Críticas

O casamento de Ali | Quantos clichês você consegue encaixar num filme?

 

No que depender de O casamento de Ali, manda mais clichê que tá pouco! A produção australiana chegou a ser chamada de “a primeira comédia romântica muçulmana da Austrália”, mas não pense que isso seja sinônimo de algum tipo de originalidade. Praticamente todas as situações do filme já são bem familiares ao espectador, só que agora elas têm turbantes e hijabs.

O casamento de Ali começa com uma cena inusitada para o mundo real mas não para a ficção: uma perseguição a um jovem muçulmano fugindo dos policiais em um trator porque ele precisa chegar ao aeroporto. Corridas desesperadas ao aeroporto são o suprassumo do clichê das comédias românticas, a esperança aqui é que o roteiro se livrasse disso logo no começo em vez de deixar isso para o final, mas não, o filme volta algumas semanas para explicar como que o protagonista chegou àquela situação. Suspiro.

Ali (Osamah Sami) é um jovem iraquiano que vive em Melbourne após sua família fugir do regime de Saddam Hussein. Para orgulhar a família, ele presta vestibular para a faculdade de medicina mas não passa.
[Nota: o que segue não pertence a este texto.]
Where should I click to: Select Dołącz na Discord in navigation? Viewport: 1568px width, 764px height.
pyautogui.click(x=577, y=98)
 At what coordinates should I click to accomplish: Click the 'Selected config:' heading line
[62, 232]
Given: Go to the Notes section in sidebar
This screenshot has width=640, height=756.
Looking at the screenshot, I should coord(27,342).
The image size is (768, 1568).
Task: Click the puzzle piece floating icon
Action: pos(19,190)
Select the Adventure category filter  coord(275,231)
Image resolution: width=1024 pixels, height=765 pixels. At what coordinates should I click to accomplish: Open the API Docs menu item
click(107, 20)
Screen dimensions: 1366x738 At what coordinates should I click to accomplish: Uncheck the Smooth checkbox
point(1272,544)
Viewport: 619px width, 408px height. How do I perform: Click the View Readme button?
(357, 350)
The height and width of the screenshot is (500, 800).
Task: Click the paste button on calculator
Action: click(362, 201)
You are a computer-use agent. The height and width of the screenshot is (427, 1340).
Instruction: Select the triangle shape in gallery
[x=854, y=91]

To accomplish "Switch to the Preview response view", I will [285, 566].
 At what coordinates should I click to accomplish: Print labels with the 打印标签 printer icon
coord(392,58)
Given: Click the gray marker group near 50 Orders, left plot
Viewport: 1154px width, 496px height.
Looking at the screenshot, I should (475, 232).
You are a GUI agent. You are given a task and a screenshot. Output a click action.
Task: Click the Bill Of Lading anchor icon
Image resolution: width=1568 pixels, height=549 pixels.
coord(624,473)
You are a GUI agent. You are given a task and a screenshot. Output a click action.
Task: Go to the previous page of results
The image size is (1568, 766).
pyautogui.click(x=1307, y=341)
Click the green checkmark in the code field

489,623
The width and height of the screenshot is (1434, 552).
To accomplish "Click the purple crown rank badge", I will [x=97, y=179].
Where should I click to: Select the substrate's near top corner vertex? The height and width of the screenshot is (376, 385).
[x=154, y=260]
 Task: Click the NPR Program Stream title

Ao ver que o filho do rival de seu pai na mesquita passa com nota alta, ele mente e conta pra todo mundo que tirou uma nota ainda mais alta. Paralelamente, ele tem uma quedinha por Dianne (Helana Sawires), que é nascida na Austrália mas de origem libanesa e que também entrou para a faculdade de medicina (mesmo a mesquita sendo meio contra mulheres estudarem).

A mentira de Ali desencadeia mais um monte de desentendimentos, inclusive o de um casamento arranjado que ele sem querer concordou durante a misteriosa cerimônia do chá. É só uma questão de tempo até o seu segredo ser descoberto e ele trazer desgraça para si, para sua família e até mesmo para Dianne.

 

 

O filme, é claro, se sustenta nas situações em que o segredo de Ali quase é descoberto, mesmo o espectador sabendo que isso eventualmente vai acontecer. Além dos inúmeros clichês, como o romance proibido, a mentira de perna curta, a decepção da mocinha e a inevitável carta lida em voz alta, o filme também traz uma representação desconfortavelmente estereotipada da cultura muçulmana.

Enquanto eu entenda a tentativa do filme em mostrar que a comunidade muçulmana não é homogênea e que entre eles há muito preconceito entre iraquianos, libaneses e egípcios, por exemplo, não há uma imersão rica e respeitosa desta cultura. Praticamente todo estereótipo que nós conhecemos está lá: mulheres não têm vez, todos os filhos são pressionados a se tornarem médicos para orgulhar a família, casamentos arranjados e até mesmo o medo dos norte-americanos de terrorismo. Até mesmo a novela O Clone conseguiu mostrar uma abordagem mais interessante.

Embora a história, segundo o próprio filme diz, seja autobiográfica do próprio ator que interpreta Ali, dá pra perceber que a maioria das situações ganham bastante liberdade narrativa para se tornarem ainda mais absurdas. Sabe quando um comediante conta uma história em um show de stand up? O filme todo se parece com isso.

Pra não dizer que tudo aqui está perdido, o filme consegue criar algumas situações engraçadinhas, principalmente nas situações que dizem respeito à comunidade da mesquita. Pra ter uma ideia, o pai de Ali, que é o clérigo local, inventa de criar uma peça cômica sobre Saddam Hussein, protagonizada pelo próprio Ali. Não sei se era pra ser uma homenagem ao musical Primavera para Hitler, mas eu teria achado bem mais interessante um filme sobre isso do que todo esse rolo de mentir a nota do vestibular e correr atrás de um romance proibido. Teria sido um pouco mais original, pelo menos.

Em termos de direção e elenco não há muitos destaques, até porque a maior parte da ação se concentra em Osamah Sami, que está operante. Helena Sawires está um pouco melhor e a maioria dos coadjuvantes se encaixa nos arquétipos do que é esperado deles.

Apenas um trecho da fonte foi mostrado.